Leave every picture out, and write out the remaining entries exactly.

Records contained in a dataset:
• • • • • • •
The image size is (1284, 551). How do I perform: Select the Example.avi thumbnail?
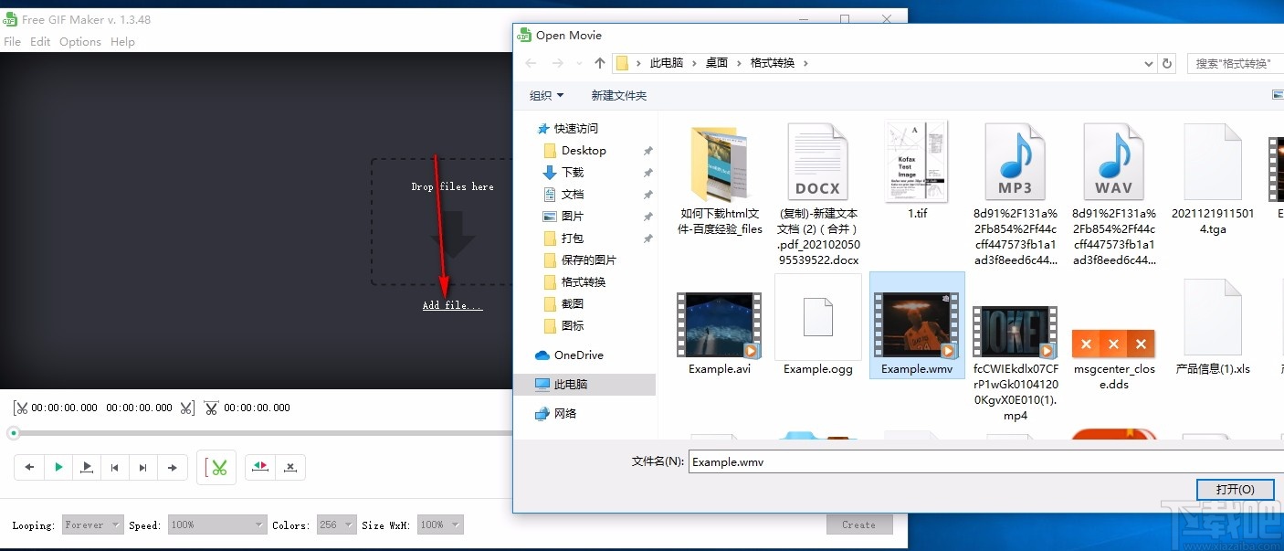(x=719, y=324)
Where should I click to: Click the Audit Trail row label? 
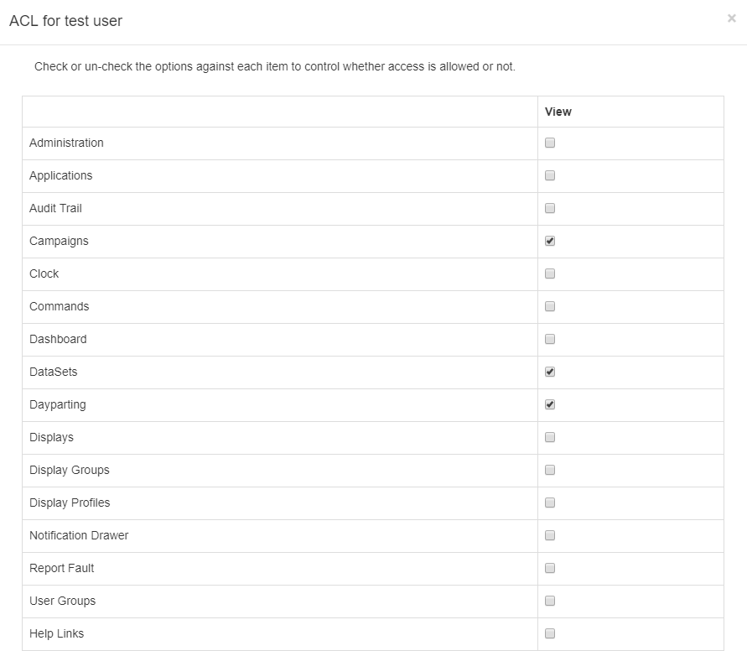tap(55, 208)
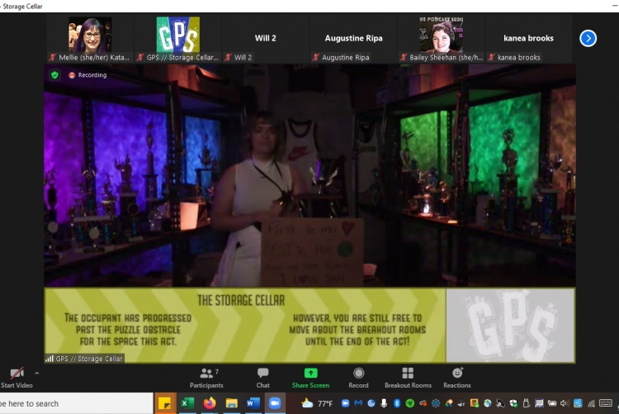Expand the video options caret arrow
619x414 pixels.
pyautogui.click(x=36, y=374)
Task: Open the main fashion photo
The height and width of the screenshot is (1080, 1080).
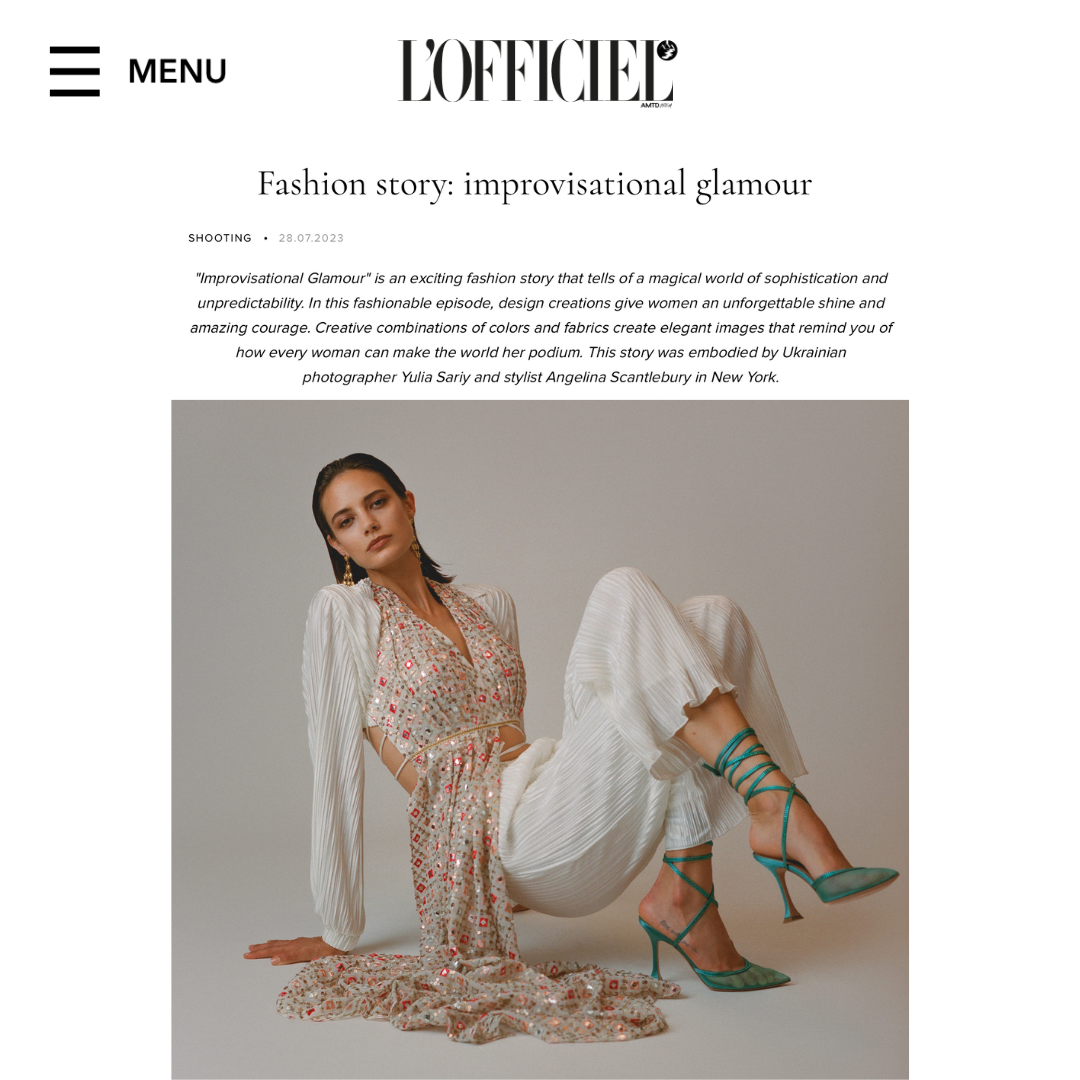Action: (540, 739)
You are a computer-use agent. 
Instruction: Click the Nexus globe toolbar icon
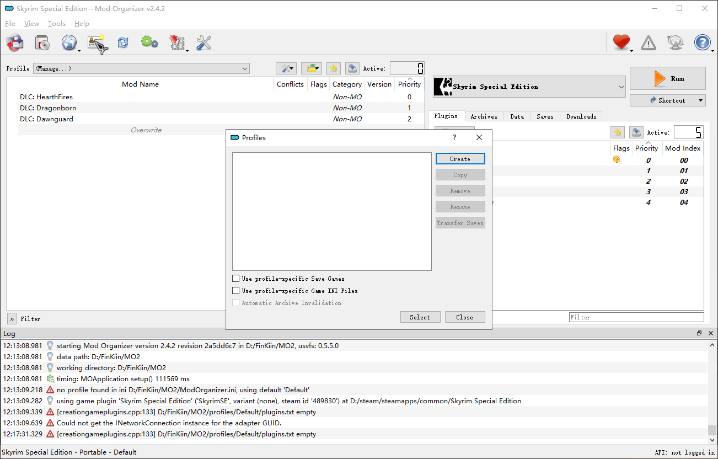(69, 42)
• • • • • • •
WORKED SOLUTION »
The image size is (1284, 551). How do I perform: Select the Example.avi thumbnail?
(x=719, y=324)
Where should I click to: Click the Audit Trail row label? 
tap(55, 208)
Expand the video options caret arrow
619x414 pixels.
pyautogui.click(x=36, y=374)
Task: Open the main fashion photo
The height and width of the screenshot is (1080, 1080).
Action: (540, 739)
You are a computer-use agent. 
Instruction: Click the Nexus globe toolbar icon
(69, 42)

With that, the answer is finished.